Суинь подняла на него глаза, удивленная тем, насколько точно он повторил ее слова, сказанные ему меньше месяца назад.
— Я убила императрицу, — тихо призналась она.
— Что?
— Я убила ее. И ее нерожденного ребенка. — Суинь крепко обхватила себя руками, чтобы унять бившую ее дрожь. Глаза ее заволокло слезами. — Не потому, что она угрожала мне или я таила против нее зло. Я сделала это потому, что была слаба и одинока.
Глава 17
Ошибкой было полагать, будто кастрация делала дворцовых евнухов женственными и пассивными.

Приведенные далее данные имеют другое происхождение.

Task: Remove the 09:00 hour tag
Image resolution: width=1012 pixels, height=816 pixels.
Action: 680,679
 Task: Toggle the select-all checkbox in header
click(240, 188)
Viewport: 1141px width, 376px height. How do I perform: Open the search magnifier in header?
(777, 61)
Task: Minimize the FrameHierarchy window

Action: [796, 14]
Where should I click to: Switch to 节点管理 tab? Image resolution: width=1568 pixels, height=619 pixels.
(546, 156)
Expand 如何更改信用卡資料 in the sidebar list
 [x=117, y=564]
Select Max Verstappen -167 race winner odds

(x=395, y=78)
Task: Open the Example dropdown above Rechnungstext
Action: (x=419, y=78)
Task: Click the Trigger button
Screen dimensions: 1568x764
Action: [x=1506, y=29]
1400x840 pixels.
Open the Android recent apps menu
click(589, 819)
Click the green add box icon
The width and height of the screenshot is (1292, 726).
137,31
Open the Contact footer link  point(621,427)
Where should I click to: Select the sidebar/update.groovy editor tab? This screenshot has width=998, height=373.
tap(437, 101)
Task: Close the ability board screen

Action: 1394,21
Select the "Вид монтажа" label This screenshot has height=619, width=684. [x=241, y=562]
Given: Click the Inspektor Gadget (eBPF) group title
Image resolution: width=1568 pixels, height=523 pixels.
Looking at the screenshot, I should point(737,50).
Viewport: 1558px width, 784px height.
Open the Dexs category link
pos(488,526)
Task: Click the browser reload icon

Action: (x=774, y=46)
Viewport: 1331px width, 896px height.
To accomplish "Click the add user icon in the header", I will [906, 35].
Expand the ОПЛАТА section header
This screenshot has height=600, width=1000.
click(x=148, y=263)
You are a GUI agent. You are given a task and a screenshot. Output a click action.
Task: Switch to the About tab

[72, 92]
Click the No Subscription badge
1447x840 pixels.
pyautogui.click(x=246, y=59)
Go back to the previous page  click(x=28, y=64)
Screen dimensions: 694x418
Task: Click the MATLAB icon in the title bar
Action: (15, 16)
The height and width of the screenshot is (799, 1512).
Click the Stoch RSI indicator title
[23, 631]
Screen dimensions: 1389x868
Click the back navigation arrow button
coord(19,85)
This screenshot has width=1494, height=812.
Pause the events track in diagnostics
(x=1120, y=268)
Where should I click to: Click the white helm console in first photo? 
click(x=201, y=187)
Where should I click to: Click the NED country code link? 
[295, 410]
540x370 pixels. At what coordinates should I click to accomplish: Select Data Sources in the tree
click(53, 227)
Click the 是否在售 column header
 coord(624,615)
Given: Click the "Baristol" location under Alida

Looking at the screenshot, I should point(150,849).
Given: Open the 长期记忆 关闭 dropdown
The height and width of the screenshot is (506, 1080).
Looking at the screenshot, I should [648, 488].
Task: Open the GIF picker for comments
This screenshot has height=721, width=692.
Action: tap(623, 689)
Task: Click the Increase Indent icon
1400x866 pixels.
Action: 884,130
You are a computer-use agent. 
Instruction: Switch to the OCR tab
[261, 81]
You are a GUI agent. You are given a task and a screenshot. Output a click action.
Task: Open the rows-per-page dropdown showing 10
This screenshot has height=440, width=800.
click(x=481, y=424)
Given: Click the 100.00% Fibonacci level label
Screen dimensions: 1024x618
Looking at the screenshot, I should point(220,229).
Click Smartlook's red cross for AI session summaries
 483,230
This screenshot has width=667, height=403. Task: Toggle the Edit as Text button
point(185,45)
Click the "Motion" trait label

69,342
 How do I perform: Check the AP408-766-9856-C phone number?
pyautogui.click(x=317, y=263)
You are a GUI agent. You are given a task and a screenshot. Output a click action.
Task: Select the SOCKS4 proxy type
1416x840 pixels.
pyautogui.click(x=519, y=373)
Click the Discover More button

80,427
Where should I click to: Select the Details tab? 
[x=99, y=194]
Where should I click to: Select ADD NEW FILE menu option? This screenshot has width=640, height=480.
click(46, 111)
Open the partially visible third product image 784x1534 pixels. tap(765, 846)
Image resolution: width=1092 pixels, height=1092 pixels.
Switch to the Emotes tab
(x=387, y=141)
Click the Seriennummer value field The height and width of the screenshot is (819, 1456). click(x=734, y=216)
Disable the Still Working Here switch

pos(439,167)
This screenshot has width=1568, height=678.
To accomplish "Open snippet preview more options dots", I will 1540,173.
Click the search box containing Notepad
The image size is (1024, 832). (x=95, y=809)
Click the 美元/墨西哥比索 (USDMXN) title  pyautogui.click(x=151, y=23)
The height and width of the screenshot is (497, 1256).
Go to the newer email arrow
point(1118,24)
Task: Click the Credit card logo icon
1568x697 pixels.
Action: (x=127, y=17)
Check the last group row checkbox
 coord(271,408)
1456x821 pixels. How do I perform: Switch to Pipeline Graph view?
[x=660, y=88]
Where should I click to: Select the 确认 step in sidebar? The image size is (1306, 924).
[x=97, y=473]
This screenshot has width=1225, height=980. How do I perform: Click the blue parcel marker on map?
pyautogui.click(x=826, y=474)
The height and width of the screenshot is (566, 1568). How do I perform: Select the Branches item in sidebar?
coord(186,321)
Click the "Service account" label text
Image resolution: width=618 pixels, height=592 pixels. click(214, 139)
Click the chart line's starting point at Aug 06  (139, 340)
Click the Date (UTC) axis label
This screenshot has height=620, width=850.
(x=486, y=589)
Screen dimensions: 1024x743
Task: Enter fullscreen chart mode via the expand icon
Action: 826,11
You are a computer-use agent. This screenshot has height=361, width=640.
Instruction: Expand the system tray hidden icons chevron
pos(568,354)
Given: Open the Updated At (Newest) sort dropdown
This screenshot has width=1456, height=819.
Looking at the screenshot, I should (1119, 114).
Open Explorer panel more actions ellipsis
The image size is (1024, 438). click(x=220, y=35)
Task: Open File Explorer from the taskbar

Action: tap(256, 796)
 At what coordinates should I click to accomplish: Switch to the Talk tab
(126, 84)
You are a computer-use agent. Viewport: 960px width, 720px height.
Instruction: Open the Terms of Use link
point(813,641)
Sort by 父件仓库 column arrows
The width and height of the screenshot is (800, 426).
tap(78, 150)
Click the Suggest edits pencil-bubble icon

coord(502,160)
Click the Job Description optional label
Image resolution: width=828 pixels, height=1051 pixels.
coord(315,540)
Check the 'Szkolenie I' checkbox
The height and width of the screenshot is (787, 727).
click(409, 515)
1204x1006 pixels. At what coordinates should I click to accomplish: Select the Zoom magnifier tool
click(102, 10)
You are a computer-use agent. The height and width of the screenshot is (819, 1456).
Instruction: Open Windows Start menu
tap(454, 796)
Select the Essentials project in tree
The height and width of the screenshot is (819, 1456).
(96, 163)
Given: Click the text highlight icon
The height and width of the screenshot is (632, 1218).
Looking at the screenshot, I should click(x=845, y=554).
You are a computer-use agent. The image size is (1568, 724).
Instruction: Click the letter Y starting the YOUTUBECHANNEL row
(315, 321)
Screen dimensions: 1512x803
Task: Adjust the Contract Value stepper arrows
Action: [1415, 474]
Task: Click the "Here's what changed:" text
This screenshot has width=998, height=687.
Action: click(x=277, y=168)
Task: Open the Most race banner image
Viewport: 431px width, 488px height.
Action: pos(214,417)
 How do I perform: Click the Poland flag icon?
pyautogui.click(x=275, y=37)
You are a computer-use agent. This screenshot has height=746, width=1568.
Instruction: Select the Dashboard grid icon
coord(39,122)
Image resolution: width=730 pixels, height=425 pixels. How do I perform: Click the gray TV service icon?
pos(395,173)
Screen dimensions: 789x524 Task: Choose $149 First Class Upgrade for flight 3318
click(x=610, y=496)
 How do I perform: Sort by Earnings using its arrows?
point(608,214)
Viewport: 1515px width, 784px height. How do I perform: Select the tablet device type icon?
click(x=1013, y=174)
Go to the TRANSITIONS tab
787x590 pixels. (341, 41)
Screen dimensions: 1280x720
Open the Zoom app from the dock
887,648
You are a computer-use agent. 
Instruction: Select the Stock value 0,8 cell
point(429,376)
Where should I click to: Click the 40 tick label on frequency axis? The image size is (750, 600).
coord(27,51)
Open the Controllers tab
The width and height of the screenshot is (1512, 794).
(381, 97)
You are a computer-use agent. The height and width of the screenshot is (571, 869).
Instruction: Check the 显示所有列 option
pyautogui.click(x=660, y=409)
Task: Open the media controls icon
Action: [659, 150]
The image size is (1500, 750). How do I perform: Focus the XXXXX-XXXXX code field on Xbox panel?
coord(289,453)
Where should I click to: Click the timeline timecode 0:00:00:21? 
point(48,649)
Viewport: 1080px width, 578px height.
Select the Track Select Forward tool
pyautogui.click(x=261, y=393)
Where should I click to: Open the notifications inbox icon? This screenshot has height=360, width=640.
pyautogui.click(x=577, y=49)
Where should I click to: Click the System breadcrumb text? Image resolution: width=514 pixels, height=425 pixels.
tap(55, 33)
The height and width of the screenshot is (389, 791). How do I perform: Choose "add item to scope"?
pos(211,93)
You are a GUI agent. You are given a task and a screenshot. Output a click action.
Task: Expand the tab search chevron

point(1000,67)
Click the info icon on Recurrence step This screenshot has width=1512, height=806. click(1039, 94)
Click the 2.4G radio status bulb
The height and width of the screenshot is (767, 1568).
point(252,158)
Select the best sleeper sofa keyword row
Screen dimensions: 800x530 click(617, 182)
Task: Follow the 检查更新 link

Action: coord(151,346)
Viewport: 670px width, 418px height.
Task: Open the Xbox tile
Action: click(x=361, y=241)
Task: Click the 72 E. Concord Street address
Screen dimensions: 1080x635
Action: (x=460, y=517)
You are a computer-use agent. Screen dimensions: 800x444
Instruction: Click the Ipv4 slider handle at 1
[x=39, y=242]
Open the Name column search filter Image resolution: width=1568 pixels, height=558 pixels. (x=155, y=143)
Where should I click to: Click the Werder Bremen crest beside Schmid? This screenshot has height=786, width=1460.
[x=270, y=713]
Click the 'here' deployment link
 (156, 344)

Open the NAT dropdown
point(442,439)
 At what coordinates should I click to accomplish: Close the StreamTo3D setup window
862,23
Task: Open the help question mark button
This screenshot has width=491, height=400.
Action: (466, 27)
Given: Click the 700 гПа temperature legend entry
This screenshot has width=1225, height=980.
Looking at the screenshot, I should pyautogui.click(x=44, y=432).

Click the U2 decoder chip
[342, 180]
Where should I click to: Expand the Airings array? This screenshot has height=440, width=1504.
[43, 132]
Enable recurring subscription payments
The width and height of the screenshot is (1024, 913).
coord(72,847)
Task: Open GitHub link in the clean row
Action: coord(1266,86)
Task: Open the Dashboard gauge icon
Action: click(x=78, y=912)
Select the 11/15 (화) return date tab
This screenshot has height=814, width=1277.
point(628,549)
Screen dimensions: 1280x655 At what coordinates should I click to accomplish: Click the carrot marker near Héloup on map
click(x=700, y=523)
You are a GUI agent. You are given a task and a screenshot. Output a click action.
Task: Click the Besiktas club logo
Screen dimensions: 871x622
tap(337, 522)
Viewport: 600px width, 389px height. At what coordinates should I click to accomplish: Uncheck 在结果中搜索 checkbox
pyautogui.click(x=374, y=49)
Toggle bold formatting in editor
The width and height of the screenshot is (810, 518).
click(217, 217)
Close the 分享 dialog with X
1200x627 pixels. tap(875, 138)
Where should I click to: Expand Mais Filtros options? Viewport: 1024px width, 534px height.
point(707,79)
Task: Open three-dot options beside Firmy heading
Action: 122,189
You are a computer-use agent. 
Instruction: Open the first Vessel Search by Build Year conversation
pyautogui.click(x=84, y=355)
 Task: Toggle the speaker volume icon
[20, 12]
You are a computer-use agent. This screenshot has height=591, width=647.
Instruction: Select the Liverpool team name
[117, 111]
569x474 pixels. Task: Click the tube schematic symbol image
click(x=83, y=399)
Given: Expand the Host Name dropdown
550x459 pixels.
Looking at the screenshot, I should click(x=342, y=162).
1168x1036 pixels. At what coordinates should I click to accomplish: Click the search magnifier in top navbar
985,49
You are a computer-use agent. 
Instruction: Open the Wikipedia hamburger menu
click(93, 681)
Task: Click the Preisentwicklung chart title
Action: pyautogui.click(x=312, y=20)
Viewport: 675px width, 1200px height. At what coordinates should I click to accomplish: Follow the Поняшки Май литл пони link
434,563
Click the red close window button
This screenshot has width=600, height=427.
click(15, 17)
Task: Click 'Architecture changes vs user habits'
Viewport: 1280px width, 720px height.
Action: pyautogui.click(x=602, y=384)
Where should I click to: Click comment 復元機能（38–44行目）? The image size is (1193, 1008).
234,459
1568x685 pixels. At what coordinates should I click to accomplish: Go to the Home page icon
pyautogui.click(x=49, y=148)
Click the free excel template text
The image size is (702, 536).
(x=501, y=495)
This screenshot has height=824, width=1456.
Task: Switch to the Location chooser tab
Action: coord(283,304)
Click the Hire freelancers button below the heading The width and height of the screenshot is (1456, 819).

Яо, главный императорский евнух, приставил нож к горлу Суинь с большей яростью и злостью, чем можно было ожидать от любого другого мужчины.
— Ты поняла меня, шлюха? — От его высокого голоска мурашки побежали по коже.
Она еле заметно кивнула, прикусив губу, чтобы сдержать рыдания. Спустя два месяца, проведенных в Чанъане, Суинь уже знала, что такое дворец мечтаний. Позолоченный клубок змей. И теперь рядом с ней не было хозяйки Лин, чтобы ее защитить. Мотивы ее «мамочки» были в высшей степени эгоистичными, однако хозяйка нуждалась в прекрасной исполнительнице и оберегала ее в этом полном порока квартале Лояна.
Яо ворвался в ее каморку ночью, чтобы запугать юную наложницу. Евнухам дозволялся вход в гарем, будто единственная опасность, которую мог представлять собой мужчина, таилась у него между ног.
Он прошептал приказ жестким шепотом, едва она поднялась с тюфяка. Быстро одевшись в темноте, Суинь коснулась дрожащей рукой горла. Острый укол ножа не проходил, саднящее чувство разлилось по всему телу.
— Возьми это. — В дверях евнух протянул ей чашу. Потом помахал ножом перед лицом и указал путь.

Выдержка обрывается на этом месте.